Een tweede grote probleempunt, dat is besproken, betreft de kennis van de rechten van politieperskaarthouders op de plaats delict. Hierover werden gisteren twee afspraken gemaakt: er wordt door een werkgroep uit verschillende eenheden gewerkt aan één standaardpresentatie die aan de nieuwe instroom van agenten kan worden gegeven. Hierbij is het de bedoeling ook een lokale/regionale journalist te betrekken, die een onderdeel van de presentatie voor zijn rekening neemt.

Verder zal er uiterlijk in oktober een uniforme instructie aan alle korpsen worden vastgesteld, die zowel op de achterzijde van de nieuwe 2014-15 LPP-Rellenkaart zal worden afgedrukt als op de diverse intranetsites van de politie zal worden verspreid. Een dergelijke korte en heldere tekst met de rechten van politieperskaarthouders kan problemen en fricties bij incidenten voorkomen. De tekst, die het korps Rijnmond al hanteert, zal hiervoor als basis dienen. Mocht het toch tot discussie aan het lint komen, is de afspraak dat eerst met de dienstdoende woordvoerder wordt gebeld en bij een blijvend probleem melding wordt gedaan en een klacht wordt ingediend bij de NVJ.
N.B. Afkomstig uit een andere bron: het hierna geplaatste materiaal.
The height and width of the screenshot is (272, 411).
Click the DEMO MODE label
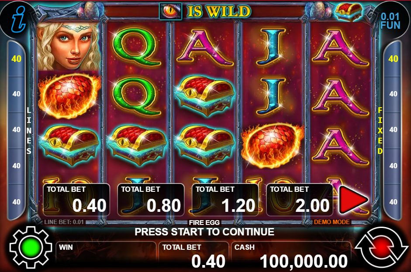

Tenslotte is kort gesproken over de beperkte bereikbaarheid van woordvoerders in diverse regio’s, met name in het Noorden, waar na 3 uur ’s middags bijna niemand bereikbaar is. Moll heeft toegezegd hier achteraan te gaan, omdat in het hele land woordvoering tijdens kantooruren goed bereikbaar dient te zijn en daarbuiten duidelijke piketdiensten moeten gelden bij calamiteiten. Overigens bestrijdt de woordvoerder van Noord-Nederland de beperkte bereikbaarheid van de mediadesk. Gemiddeld is het bureau tot 5 uur bereikbaar en beschikbaar en als het om calamiteiten gaat zijn er 24/7 twee piketwoordvoerders in dienst en bereikbaar.

Het vervolgoverleg vindt plaats op 14 november a.s., waarin de hierboven gemaakte afspraken voor een belangrijk deel gerealiseerd zullen zijn.